In as insouciant a tone as I can muster, I suggest to Davina, the lesbian we met in the pub garden the other week, that we could follow up on our idea of going for a drink again. Her text, in which she suggests Sunday in a pub garden, has me beaming at the phone.
After a subtle bit of mutual vetting about The Drugs Question, I hand the speed round by putting it in her friend's cap, which we take turns to admire. The drink prices are forbidding though, and she suggests we take some bottled cider up the park. Davina's friend has to go, and me and Davina chat for hours until we're shivering in the dark. Some young people are importing the eighties, with a ghetto blaster playing Grandmaster Flash and the Sugarhill Gang over the soundtrack of Bristol: the repeated flaring of nitrous oxide balloons and the bright chinking of the canisters. Davina dances her way back from the improvised outdoor pissoir.
Cath invites me to take my breakfast porridge with her. Something's wrong. It's to tell me that the landlord is giving us notice on the house within the next few weeks. Our suburban stability dashed. She suggests that she'd like our little made-up family to stay together: me, her and her daughter, who was going to take over Richard's room. To the estate agents, me and Cath will present as a couple.

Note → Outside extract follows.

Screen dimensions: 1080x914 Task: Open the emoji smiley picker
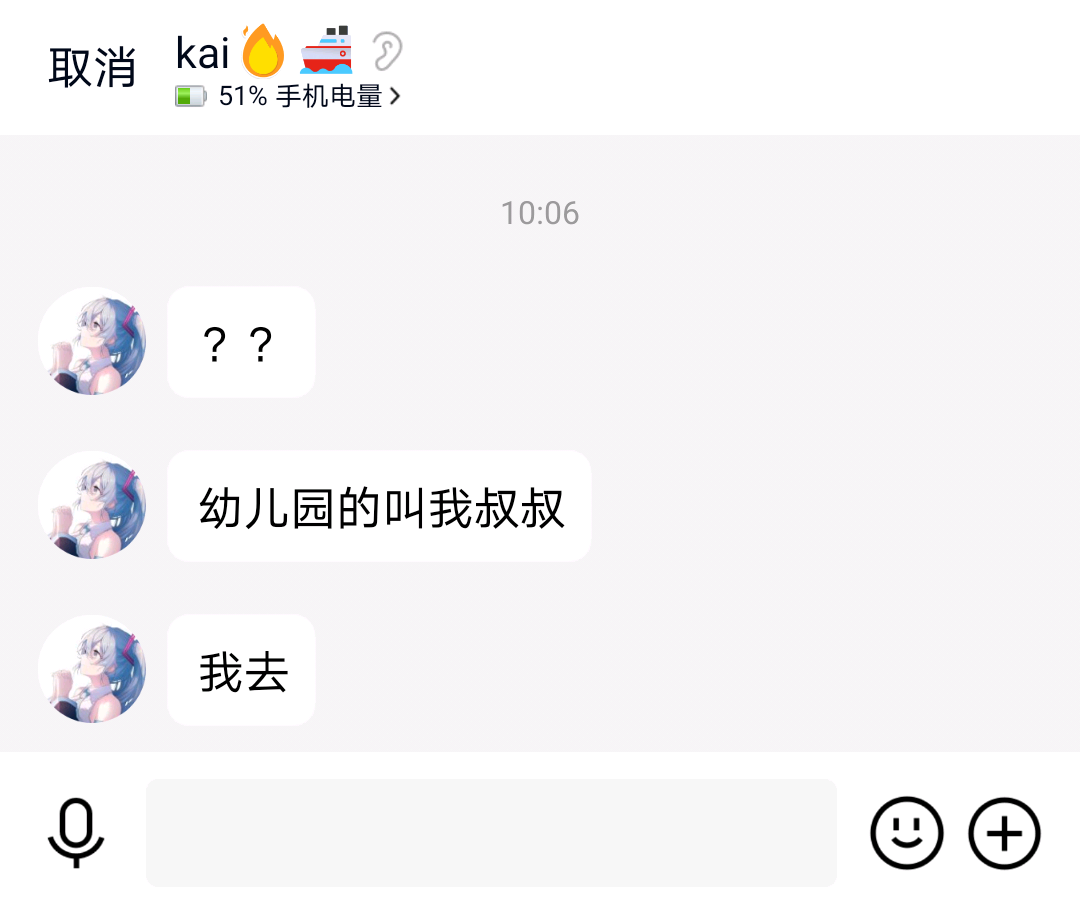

Cath's talking collapses into tears, worries about the elderly deaf cat whom she said, quite without justification, might have to be put down. "She's going to lead the rest of her natural life out with us Cath. She's not going to any vet." I'm not sure whether to put my arm round her.
She's already arranged a viewing of a house for Wednesday. I'm glad that we're in this together. Someone to pal up with, rather than doing every fucking thing in life on your own. And it's insulation against the prejudices of the spangly-dentured youngsters in the private rental market, who'll rarely consider someone so decrepit for the vacant room.
Nonetheless, it's unnerving. There's no particular need for Cath and her daughter to trail me around with them.
I apply for five jobs, none of which I want: working in a Covid testing centre, two warehouse jobs, train cleaner, and retail security guard. But I need something to show the estate agent. I ring round some almshouses, whose prospectuses use words like "needy". I'm not old enough for most of them, but I've got myself on the waiting list for a couple. "They tend to come up quite suddenly", said one home manager. I'm waiting for someone to die.
I notice a woman in the street opposite trimming her bush. According to a report from Northeast Lincolnshire University (formerly Grimsby Drugscope), incidents of voyeurism have increased by 37% since the onset of the plague.